**Excerpts from a dataset**
-- Opening Marker --

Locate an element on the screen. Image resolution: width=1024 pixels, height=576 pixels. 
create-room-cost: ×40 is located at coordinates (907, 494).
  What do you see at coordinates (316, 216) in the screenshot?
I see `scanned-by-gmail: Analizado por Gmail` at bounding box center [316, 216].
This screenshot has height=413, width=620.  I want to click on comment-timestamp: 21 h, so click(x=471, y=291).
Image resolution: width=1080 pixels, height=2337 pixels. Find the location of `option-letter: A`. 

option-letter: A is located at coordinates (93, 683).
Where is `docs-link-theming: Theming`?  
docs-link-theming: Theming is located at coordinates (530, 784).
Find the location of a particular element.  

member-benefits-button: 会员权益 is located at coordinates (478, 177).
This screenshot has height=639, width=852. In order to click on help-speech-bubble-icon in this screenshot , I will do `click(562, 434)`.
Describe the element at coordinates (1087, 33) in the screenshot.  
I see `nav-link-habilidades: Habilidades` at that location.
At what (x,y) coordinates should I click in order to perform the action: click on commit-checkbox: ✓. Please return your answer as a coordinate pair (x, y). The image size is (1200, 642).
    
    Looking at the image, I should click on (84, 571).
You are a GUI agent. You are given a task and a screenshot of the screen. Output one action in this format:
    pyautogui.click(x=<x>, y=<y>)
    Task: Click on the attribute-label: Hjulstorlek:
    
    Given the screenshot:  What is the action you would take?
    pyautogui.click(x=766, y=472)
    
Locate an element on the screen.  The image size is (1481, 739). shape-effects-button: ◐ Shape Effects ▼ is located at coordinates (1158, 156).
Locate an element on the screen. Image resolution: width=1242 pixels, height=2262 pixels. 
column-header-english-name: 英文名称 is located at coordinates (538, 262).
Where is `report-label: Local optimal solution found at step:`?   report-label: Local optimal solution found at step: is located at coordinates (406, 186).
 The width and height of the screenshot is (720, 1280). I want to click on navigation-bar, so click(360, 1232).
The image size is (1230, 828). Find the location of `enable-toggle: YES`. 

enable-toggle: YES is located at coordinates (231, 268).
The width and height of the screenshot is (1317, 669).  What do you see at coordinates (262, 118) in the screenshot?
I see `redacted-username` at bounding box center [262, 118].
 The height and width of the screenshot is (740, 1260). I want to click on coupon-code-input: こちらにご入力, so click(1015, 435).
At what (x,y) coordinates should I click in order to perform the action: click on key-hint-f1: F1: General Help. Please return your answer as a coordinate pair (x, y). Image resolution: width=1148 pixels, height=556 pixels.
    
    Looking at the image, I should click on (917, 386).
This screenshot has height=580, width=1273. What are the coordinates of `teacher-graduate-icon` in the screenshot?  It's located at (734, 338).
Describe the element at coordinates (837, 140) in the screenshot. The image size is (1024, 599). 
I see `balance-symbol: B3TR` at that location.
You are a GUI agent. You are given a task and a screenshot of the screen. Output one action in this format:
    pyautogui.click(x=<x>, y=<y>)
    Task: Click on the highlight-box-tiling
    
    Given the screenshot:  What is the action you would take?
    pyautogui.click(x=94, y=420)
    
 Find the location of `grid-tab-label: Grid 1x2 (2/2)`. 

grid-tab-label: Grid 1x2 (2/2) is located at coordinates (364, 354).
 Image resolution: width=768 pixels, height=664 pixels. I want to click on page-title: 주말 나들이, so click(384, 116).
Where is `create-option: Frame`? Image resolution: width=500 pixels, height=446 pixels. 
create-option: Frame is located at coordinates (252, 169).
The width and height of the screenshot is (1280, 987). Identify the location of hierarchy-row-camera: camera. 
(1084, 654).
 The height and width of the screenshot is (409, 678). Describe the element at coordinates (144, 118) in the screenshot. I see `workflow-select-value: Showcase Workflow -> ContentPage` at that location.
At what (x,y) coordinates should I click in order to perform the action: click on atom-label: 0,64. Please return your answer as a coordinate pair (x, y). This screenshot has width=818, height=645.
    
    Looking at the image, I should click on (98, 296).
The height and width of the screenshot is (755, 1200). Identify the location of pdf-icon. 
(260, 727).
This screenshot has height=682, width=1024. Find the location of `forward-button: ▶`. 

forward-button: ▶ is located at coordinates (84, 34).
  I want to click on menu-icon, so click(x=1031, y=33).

-- Closing Marker --

**AIM OF THE EXERCISE**
Show each line of the material above that contains the string "Where", copied in full. Case counts.

**SOLUTION FOR THIS EXERCISE**
Where is `docs-link-theming: Theming`?  
Where is `report-label: Local optimal solution found at step:`?   report-label: Local optimal solution found at step: is located at coordinates (406, 186).
Where is `create-option: Frame`? Image resolution: width=500 pixels, height=446 pixels. 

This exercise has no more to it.